16.5.11. New Jerusalem

PLUS
At the close of the Millennial Kingdom, after the Great White Throne Judgment (Rev. Rev. 20:11-14+), all things are made new and the holy city, the New Jerusalem, comes down out of heaven from God (Rev. Rev. 21:1-2+). Perhaps the greatest blessing attending the New Jerusalem is the nearness of the redeemed to The Abiding Presence of God:

But I saw no temple in it, for the Lord God Almighty and the Lamb are its temple. The city had no need of the sun or of the moon to shine in it for the glory of God [the Shekinah] illuminated it. The Lamb is its light. (Rev. Rev. 21:22-23+)

In the eternal state, the purpose of every Temple through history is finally achieved: God and the Lamb are the temple.

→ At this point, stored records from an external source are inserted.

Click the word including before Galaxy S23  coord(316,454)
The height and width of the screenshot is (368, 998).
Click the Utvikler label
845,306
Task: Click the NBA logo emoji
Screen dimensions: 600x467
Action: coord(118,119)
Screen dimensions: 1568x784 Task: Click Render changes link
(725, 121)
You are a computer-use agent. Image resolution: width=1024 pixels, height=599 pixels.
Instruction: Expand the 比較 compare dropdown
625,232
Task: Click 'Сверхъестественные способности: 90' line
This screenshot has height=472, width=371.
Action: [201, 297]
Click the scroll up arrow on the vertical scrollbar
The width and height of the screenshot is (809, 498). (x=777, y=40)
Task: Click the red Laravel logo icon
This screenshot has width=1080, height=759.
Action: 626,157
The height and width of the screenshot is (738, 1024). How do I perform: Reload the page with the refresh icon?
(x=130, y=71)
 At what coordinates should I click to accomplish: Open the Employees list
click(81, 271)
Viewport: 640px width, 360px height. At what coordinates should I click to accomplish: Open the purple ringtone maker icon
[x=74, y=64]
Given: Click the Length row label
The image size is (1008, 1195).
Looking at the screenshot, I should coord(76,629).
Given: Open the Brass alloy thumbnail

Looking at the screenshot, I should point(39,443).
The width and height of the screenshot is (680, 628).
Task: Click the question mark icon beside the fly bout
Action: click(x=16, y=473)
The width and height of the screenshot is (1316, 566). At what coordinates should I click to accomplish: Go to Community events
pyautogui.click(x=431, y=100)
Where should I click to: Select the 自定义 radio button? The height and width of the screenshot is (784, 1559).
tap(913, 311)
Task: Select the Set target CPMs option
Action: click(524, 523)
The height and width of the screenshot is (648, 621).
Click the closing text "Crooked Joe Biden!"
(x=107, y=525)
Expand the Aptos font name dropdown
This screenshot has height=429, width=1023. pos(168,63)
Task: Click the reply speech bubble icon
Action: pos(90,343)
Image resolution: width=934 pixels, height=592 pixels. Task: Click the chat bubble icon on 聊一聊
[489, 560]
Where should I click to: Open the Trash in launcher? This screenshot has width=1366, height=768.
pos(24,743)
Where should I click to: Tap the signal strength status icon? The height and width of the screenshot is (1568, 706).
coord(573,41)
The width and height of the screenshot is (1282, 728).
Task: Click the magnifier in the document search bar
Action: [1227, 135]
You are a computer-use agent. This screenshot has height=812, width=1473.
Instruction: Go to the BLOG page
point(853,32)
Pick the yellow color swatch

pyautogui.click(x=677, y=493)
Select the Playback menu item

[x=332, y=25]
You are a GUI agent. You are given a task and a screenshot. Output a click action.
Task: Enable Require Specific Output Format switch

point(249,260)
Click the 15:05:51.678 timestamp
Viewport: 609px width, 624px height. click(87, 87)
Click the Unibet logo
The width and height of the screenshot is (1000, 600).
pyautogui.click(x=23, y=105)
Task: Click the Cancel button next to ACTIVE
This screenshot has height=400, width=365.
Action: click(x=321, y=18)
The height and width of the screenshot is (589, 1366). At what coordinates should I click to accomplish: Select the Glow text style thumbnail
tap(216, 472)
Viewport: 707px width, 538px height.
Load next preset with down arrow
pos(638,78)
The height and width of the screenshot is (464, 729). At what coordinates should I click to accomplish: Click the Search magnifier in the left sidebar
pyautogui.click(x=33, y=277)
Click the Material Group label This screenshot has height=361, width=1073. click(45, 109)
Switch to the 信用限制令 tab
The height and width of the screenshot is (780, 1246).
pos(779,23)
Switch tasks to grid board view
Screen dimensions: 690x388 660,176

The age-long separation between man and God which has taken numerous forms is now done away with and full communion is restored. Man will once again walk with God in full fellowship as in the Garden of Eden , but now in a glorified state and in a city. Access to the tree of life, lost at The Fall, will now be restored (Rev. Rev. 22:2+, Rev. 22:14+) for man may now live eternally without the threat of sin (Gen. Gen. 3:22).

In one sense there shall be “no temple” in the heavenly city because there shall be no distinction of things into sacred and secular, for all things and persons shall be holy to the Lord. The city shall be all one great temple, in which the saints shall be not merely stones, as in the spiritual temple now on earth, but all eminent as pillars: immovably firm (unlike Philadelphia, the city which was so often shaken by earthquakes, Strabo [12 and 13]), like the colossal pillars before Solomon’s temple, Boaz (that is, “In it is strength”) and Jachin (“It shall be established”): only that those pillars were outside, these shall be within the temple.1

Here is a city said to be 1,500 miles in measurement, yet with all the measurements equal (Rev. Rev. 21:16+, Rev. 21:22+). Since the Holy of Holies in the earthly Temples were built according to this design (cf. 1K. 1K. 6:19-20), it has been well recognized that what this depicts is that the entire city is a Sanctuary, or rather, an immense Holy of Holies. See Millennial Kingdom. See Genesis and Revelation as Bookends. See commentary on Revelation 21:2 and Revelation 21:9.

Notes

1 A. R. Fausset, “The Revelation of St. John the Divine,” in Robert Jamieson, A. R. Fausset, and David Brown, A Commentary, Critical and Explanatory, on the Old and New Testaments (Oak Harbor, WA: Logos Research Systems, Inc., 1997, 1877), Rev. 3:12.